Standard abbreviations
- ISO 4: Hydrol. Earth Syst. Sci.

Indexing
- CODEN: HESSCF
- ISSN: 1027-5606 (print) 1607-7938 (web)
- LCCN: 00220422
- OCLC no.: 54681644

Links
- Journal homepage; Online access;

= Hydrology and Earth System Sciences =

Hydrology and Earth System Sciences is a monthly peer-reviewed open access scientific journal that covers research in hydrology and related fields like water resource management. The journal is published by Copernicus Publications on behalf of the European Geosciences Union. It was established in 1997 and the editors-in-chief are Theresa Blume (German Research Centre for Geosciences) and Alberto Guadagnini (Polytechnic University of Milan).

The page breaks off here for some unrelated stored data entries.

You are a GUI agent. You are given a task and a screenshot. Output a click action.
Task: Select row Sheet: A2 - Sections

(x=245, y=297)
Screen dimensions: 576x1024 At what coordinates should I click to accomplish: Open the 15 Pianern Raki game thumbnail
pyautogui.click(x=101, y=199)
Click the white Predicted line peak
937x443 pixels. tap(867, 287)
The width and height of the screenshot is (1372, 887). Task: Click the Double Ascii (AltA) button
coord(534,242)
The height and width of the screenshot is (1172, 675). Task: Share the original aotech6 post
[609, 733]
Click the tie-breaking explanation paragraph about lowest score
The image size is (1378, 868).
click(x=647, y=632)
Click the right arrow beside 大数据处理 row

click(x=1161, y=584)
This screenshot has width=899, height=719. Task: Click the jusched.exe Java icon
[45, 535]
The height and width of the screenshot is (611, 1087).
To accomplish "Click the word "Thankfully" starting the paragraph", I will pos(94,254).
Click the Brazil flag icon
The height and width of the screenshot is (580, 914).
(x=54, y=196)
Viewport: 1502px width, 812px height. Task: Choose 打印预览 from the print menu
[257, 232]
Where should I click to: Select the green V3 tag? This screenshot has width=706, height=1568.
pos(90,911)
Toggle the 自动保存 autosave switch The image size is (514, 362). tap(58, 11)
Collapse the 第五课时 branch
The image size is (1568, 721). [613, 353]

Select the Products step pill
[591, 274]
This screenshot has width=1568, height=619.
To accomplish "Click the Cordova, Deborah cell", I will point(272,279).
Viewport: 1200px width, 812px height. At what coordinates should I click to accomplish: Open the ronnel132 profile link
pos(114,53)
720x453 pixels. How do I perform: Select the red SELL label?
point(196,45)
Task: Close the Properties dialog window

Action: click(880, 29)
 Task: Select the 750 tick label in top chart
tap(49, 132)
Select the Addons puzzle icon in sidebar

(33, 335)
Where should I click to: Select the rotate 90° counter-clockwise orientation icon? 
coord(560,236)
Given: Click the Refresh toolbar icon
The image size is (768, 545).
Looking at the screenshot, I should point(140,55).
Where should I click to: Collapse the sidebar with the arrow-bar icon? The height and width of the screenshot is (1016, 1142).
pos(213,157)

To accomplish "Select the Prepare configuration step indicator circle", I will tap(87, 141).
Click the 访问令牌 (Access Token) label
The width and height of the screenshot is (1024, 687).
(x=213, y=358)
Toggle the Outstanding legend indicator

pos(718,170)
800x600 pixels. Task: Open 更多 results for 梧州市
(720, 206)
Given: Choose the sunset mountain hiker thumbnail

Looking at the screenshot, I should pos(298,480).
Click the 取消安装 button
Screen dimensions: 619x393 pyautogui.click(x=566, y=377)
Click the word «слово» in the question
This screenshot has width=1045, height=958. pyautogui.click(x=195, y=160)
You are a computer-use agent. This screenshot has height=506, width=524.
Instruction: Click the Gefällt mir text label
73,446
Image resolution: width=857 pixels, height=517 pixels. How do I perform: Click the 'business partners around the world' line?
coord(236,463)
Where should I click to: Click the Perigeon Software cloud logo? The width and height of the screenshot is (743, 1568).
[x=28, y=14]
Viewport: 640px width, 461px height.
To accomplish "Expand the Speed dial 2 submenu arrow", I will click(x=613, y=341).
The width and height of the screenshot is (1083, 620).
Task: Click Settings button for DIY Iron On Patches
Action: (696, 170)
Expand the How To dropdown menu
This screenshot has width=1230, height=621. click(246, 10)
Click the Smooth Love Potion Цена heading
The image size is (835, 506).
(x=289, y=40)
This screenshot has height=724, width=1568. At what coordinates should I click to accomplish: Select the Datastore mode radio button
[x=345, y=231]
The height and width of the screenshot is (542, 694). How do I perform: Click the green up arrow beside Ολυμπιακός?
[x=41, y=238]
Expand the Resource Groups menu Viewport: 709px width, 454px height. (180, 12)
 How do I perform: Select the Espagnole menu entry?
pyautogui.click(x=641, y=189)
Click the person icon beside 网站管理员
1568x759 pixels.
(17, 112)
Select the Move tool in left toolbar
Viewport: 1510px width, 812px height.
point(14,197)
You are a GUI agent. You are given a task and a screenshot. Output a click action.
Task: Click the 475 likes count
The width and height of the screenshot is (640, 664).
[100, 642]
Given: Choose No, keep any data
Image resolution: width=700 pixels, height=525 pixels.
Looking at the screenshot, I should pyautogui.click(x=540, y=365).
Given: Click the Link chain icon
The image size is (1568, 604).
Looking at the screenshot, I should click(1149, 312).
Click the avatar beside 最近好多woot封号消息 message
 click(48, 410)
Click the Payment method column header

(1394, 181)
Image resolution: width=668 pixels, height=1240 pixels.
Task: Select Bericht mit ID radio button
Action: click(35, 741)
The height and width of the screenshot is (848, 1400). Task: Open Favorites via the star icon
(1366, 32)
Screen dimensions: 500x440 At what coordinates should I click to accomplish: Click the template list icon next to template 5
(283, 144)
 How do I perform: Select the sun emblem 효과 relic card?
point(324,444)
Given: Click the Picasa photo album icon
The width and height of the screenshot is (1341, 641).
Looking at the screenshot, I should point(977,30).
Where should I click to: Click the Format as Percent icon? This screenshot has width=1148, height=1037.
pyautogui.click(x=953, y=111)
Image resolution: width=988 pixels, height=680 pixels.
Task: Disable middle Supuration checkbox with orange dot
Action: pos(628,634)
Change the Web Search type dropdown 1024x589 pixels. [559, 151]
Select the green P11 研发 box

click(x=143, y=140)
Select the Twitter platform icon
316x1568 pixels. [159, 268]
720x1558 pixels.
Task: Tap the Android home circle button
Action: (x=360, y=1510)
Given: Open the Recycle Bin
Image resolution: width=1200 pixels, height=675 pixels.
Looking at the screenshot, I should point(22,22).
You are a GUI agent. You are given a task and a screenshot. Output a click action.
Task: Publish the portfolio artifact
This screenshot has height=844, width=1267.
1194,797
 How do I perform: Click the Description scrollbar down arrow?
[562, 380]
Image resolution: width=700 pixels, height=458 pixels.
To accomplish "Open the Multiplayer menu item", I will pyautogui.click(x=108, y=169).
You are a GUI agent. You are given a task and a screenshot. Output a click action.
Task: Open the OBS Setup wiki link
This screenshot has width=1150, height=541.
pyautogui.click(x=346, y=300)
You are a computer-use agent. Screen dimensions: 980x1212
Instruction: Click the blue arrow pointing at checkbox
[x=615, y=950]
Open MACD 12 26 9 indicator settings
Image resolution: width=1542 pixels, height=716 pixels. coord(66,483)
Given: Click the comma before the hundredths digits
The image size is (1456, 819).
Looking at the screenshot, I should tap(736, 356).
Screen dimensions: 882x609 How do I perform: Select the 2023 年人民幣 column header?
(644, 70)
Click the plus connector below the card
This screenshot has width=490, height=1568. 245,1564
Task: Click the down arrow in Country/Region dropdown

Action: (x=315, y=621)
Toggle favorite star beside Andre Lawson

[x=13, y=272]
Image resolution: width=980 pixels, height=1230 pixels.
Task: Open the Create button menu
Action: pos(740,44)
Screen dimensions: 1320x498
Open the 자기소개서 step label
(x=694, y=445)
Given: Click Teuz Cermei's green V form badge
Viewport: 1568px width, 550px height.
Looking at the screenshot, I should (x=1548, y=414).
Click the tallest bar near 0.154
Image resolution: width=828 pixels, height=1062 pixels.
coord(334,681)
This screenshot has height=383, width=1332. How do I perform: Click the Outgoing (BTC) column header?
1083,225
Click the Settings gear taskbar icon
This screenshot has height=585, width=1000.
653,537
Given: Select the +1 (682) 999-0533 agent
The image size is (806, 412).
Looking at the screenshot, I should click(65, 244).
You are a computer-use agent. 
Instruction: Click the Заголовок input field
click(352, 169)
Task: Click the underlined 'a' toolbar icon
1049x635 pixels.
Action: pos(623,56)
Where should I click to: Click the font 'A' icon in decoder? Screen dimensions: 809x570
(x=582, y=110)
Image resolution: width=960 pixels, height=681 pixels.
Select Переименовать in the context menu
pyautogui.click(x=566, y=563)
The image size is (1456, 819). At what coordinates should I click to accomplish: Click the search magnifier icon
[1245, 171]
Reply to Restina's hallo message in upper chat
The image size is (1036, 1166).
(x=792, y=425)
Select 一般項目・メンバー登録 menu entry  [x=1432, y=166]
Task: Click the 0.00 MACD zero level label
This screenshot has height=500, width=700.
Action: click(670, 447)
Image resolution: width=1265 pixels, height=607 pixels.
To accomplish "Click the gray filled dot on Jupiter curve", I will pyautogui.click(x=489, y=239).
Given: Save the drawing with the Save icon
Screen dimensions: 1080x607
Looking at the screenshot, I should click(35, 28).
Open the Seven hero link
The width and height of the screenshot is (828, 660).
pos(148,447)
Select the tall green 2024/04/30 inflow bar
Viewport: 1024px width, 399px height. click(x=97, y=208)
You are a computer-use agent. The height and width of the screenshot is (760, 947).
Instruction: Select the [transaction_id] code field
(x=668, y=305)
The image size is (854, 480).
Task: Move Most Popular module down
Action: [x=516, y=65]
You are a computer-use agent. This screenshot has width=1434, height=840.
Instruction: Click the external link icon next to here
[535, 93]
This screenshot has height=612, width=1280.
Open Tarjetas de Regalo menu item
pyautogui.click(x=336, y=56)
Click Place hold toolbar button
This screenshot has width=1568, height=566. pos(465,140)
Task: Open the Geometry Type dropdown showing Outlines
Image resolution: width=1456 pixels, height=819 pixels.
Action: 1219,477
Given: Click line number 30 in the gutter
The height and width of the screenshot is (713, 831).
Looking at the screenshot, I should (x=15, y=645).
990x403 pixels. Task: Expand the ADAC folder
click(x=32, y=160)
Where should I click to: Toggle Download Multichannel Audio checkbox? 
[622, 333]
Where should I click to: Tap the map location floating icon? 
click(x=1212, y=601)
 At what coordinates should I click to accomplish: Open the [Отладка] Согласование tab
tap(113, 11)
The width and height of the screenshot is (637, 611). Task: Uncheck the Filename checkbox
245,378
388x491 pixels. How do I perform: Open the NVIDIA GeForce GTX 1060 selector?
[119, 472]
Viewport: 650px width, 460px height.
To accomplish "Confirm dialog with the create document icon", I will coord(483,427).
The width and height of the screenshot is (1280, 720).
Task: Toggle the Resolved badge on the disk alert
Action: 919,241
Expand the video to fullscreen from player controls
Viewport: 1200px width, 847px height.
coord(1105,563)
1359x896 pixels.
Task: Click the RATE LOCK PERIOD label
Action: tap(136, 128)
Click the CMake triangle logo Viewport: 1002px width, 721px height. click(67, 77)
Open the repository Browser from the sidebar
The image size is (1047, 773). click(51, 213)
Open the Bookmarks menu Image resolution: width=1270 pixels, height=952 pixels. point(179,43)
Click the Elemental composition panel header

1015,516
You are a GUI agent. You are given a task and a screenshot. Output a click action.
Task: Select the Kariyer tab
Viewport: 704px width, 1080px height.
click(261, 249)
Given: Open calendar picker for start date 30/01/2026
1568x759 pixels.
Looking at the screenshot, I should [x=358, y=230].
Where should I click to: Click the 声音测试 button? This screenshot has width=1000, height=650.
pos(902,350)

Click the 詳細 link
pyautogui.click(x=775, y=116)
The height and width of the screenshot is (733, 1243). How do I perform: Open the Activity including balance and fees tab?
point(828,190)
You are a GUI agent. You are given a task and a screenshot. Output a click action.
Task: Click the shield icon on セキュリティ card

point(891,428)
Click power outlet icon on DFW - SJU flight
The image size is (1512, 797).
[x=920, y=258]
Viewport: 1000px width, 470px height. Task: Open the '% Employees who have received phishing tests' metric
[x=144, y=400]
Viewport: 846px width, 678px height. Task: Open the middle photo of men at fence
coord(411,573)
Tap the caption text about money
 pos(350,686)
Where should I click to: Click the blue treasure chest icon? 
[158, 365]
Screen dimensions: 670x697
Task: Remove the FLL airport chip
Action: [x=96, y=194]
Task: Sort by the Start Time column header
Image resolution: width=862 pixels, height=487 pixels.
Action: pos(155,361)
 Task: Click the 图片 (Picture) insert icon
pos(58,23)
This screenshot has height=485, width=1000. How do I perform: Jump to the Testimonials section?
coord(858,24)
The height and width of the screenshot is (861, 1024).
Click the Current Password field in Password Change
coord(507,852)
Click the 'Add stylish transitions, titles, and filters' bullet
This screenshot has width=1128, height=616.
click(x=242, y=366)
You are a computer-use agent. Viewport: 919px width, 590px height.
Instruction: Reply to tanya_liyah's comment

==Abstracting and indexing==
The journal is abstracted and indexed in the following bibliographic databases:

- Astrophysics Data System
- AGRICOLA
- CAB Abstracts
- Chemical Abstracts
- Current Contents/Physical, Chemical, and Earth Sciences
- EBSCO daatabases
- Ei Compendex
- GeoBase
- GeoRef
- ProQuest databases
- Science Citation Index Expanded
- Scopus

According to the Journal Citation Reports, the journal has a 2021 impact factor of 6.617.